Eleven. That's the number of minutes people spend on any given work task before being interrupted. This statistic comes to us via the new discipline of "interruption science;" we need such a thing because our lives have become an ever-accelerating moving walkway, carrying us from one thing to another to the next. I am not old-fashioned about this sea change. I marvel at having the world a click away, love my iPhone and find a lot to embrace in this climate of mass information and exponential connectivity.
I also believe the sheer volume -- of information, of experience, of people to know or know of, of possibility -- can extinguish what makes us human if we don't bring significant attention to a seemingly parallel track where more is not more, where the only task is to let the non-essential dissolve. In this era, non-doing becomes an essential practice. It is an art, and increasingly, also, a survival tool.
I had been looking for the Rothko Chapel long before I knew of its existence. I had a primal yearning for contemplative spaces I could just barely see in my mind's eye, let alone describe. I called them "chapels, " spaces that engender a scared hush but without the trappings, requirements or dogma of a specific tradition. I thought I'd learn to build small wooden structures, accessible to all, for silent practice. (I still might.) When I first heard about the Rothko Chapel I was in awe.
This unassuming brick building in Houston, TX houses 14 monumental painting by Mark Rothko. Save a few benches, there are only the paintings inside the octagonal building and a great quiet. The Chapel is a place for contemplation, prayer, meditation, and when we have programs, profound dialogue about current issues. Mostly there is nothing to do but to be with oneself and the magical transmission of the paint. For me and for many others, it defies every possible expectation or point of reference; there is simply nothing to compare it to.
The Rothko Chapel was built in the late 1960's by Dominique and Jean de Menil, two Houston patrons of art and architecture with a deep commitment to human rights. Originally they wanted to create a Catholic chapel but as plans evolved it became clear that wasn't going to work. So with the encouragement of religious leaders from around the world the de Menils decided to create their own non-denominational chapel. Maybe they knew what it would become or how vital it would be; it's rare in this country to enter into a space that asks only that you remain quiet, so that experience can unfold without distraction.

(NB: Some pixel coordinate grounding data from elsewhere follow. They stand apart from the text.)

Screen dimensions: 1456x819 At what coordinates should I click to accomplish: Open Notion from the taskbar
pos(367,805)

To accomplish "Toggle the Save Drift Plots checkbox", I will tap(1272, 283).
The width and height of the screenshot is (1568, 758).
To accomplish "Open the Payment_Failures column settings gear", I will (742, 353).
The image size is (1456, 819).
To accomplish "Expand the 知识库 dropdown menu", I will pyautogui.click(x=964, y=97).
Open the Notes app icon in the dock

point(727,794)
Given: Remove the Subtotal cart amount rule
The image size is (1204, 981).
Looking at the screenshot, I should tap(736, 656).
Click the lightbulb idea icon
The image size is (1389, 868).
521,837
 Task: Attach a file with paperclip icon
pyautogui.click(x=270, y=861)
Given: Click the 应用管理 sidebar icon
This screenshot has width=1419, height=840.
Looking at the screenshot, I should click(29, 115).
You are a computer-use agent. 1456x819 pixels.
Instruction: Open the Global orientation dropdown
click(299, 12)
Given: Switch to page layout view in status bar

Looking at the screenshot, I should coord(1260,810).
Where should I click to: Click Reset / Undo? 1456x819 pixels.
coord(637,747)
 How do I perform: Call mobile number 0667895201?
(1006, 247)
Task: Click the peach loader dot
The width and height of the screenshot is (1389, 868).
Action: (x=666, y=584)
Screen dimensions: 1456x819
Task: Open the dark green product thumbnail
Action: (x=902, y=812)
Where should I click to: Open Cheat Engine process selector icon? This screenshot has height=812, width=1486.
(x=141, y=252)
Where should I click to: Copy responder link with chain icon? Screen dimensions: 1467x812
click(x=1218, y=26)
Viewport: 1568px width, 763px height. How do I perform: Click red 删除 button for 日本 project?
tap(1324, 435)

The Chapel is both a metaphor and container for what is now commonly be called "mindfulness." It is an environment in which to notice: The passing of moments. The torrent of thought or the absence of thought. The changing light and how that affects the paint. The emotions that arise, from serenity to agitation and everything in between. The quiet and sheer vastness can and does occasion any number of reactions. Mrs de Menil described Mark Rothko's process of painting this way: "As he worked on the Chapel, his colors became darker and darker, as if he were bringing us to the threshold of transcendence. The mystery of the cosmos. The tragic mystery of our perishable condition. The silence of God, the unbearable silence of God."
The Chapel upends a number of conventional notions. It houses priceless art by one of the 20th century's most monumental painters but it's not a museum. It is called a "chapel" but it defies any notions of religious space. And while it is a place for contemplative practice, there is no central instructional framework or guiding teacher. Since it opened in 1971, the Chapel has held thousands of programs celebrating specific faith traditions and culture, offering instruction in a wide range of practices and engaging dialogue with experts in human rights. These programs take place a few times a month. The rest of time, 365 days a year, the Chapel is open -- at no charge -- for people to come and be and let go of doing for a while.
Unembellished. Quiet as a tomb. Primordial. Like being inside the mind of someone whose eyes are closed while praying. These are just a handful of the millions of words people have used to describe the Rothko Chapel. Rothko himself put it this way: "The familiar identity of things has to be pulverized in order to destroy the finite associations with which our society increasingly enshrouds every aspect of our environment." For Rothko, the Chapel was about creating a contemplative environment that supported the transcendence of the boundary between object and observer. Art historian Peter Selz said that the paintings "really seem to ask for a place apart, a kind of sanctuary where they may perform what is essentially a sacramental function."
Where else can we find similar spaces of non-doing in our daily lives? A quiet corner, a pew in our home religious institution or underneath a favorite tree? It doesn't matter where we find it, only that we do.